Work instructions ::
Please reproduce the data exactly and omit the pictures.

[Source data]

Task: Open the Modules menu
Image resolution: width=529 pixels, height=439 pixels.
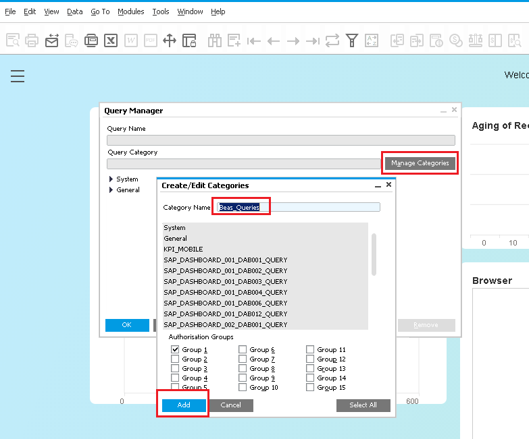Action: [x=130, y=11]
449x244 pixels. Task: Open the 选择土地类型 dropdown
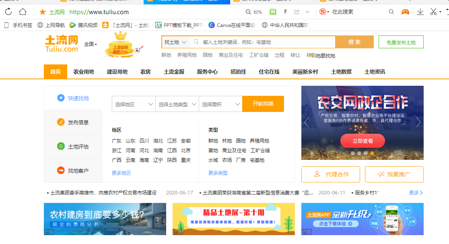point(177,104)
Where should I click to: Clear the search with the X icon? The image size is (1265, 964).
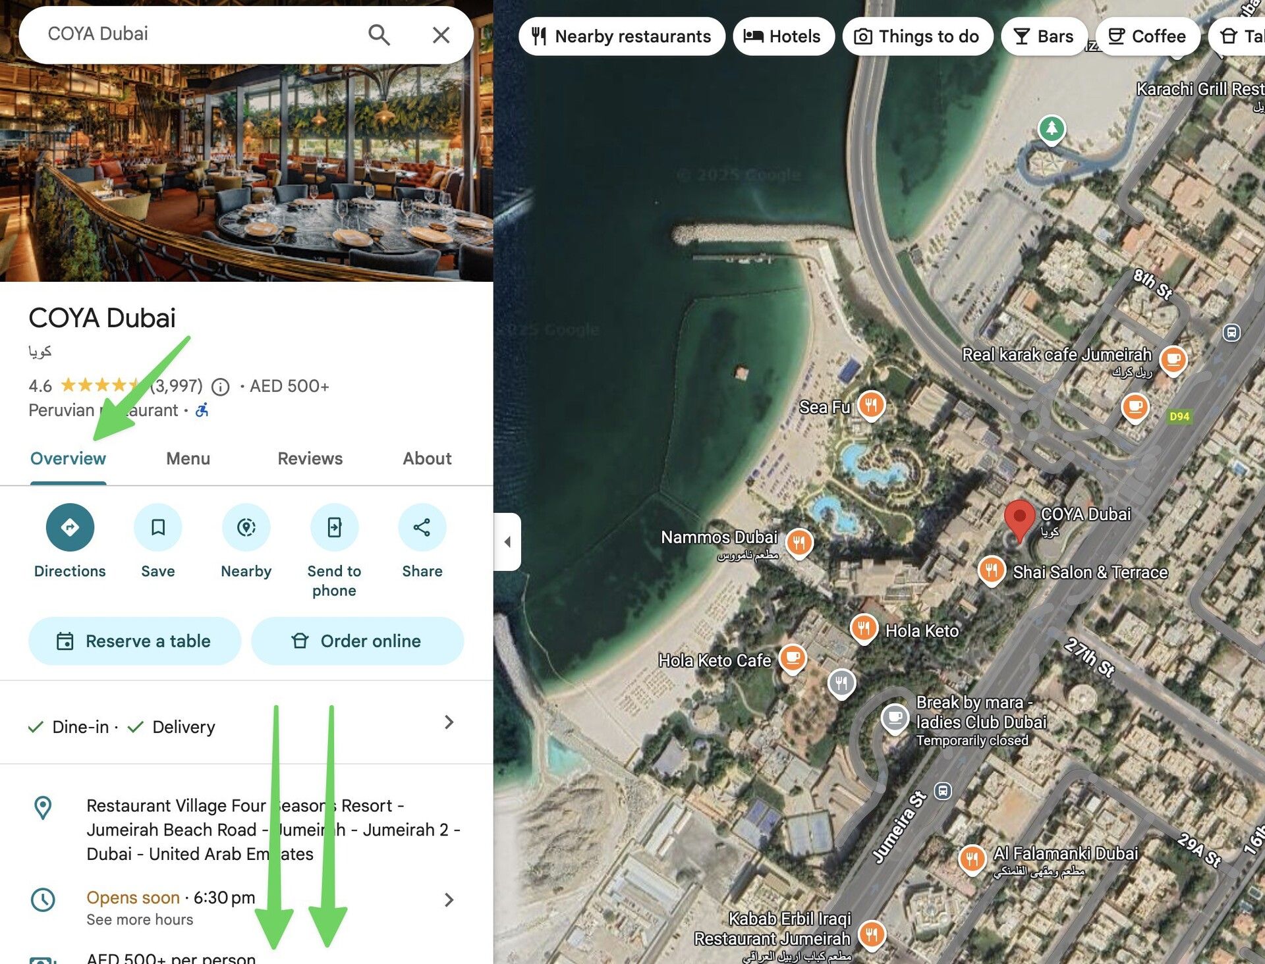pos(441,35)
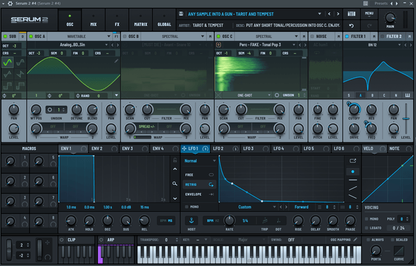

Result below ::
Task: Open the Modules menu
Image resolution: width=529 pixels, height=439 pixels.
Action: [x=130, y=11]
449x244 pixels. Task: Open the 选择土地类型 dropdown
point(177,104)
Where should I click to: Clear the search with the X icon? The image size is (1265, 964).
pos(441,35)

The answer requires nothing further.